I wrote: Very many journalists who have interviewed Nagenda once or twice would vehemently disagree with me that he is the best choice for a presidential spokesperson. But I tell you, Nagenda has brought a “fundamental change” in the relations between the press and the presidency.

First things first, when I read The Monitor story about Nagenda’s appointment to the new job, I was angry. The story sounded like Nagenda was going to build a fort around the president and block off information from that office to journalists. But this was not to be.

Since he entered his new office, Nagenda has eclipsed Presidential Press secretary, Hope Kivengere. Which is ironic, because while Hope is courteous and soft spoken, John is rude, harsh and quarrelsome.

But still there are journalists who prefer to seek out Nagenda for comments on all matters concerning the presidency, NOT Kivengere. Ask me, “why?”

Truth is that Nagenda’s hot words make good headlines. He doesn’t give a damn, he just shoots. If you call him to ask about any issue pertaining to Museveni, he will speak authoritatively. He does not mince words. Sometimes he makes unguarded statements, the type journalists love to quote.

For her part, Hope is a well cultured lady, The Perfect Press Secretary. But her biggest problem is her good manners. If anything happened at State House and you wanted a comment, Kivengere would speak in corners, roundabouts and circles. At the end of the interview, a journalist would have no news to write.

Her explanations are very guarded. And she leaves you no option but to kill most of the stories you call her over. Besides, Hope prefers reactive to proactive public relations. She therefore responds to mostly to “correct” a picture created by a story than create the picture herself before a paper can publish a story.

On the other hand, Nagenda leads the story, interview him and he will give the answer without having to wrap it in up in euphemisms. From the start Nagenda has been good for newspapers, because he is very controversial, he always provides good headlines.

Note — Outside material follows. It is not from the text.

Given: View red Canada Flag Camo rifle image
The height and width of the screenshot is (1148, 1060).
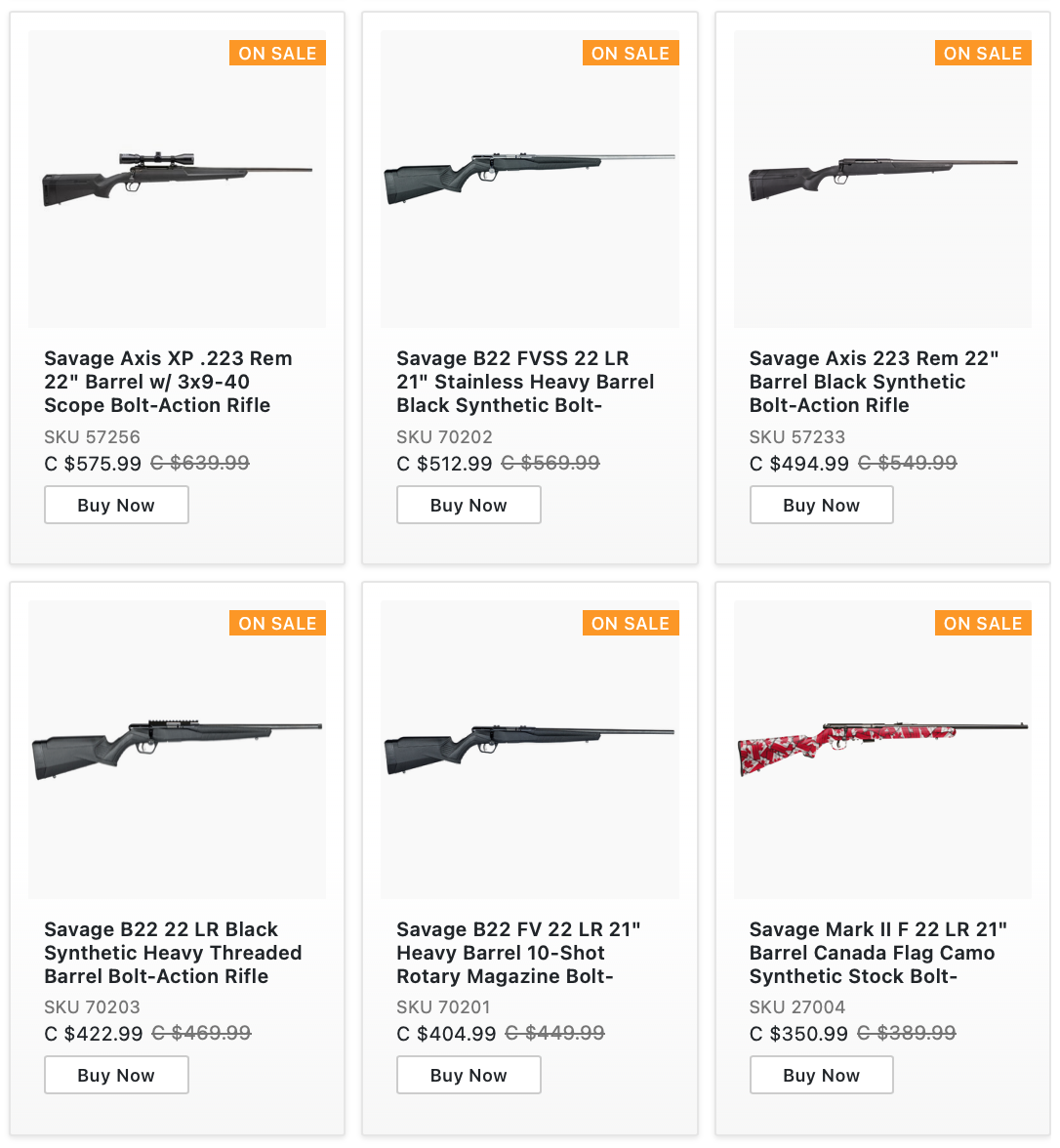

Hope is rarely, if ever, involved in controversies other than when commenting on presidential matters. But Nagenda creates waves outside his office. Today, he will come running, after his car has broken down, to attend a handover ceremony of a factory he bought from government. The next day he is noisily defending the interests of farmers who got government loans and are now being threatened by banks.

Some days, later, he is embroiled in a heated loud verbal argument at Uganda Club, and finding himself in The Monitor Gossip in the process.

He is an avid writer who never takes anything lying down. Nagenda speaks and writes his mind without fear or favour. In an interview with The Crusader, he said The New Vision is “silly” and when The Monitor asked him about William Pike, the Editor-in-Chief of The New Vision, Nagenda said he was suffering from metal (not mental) fatigue. He took the opportunity to christen The New Vision with an innovative name, The Kony Chronicle.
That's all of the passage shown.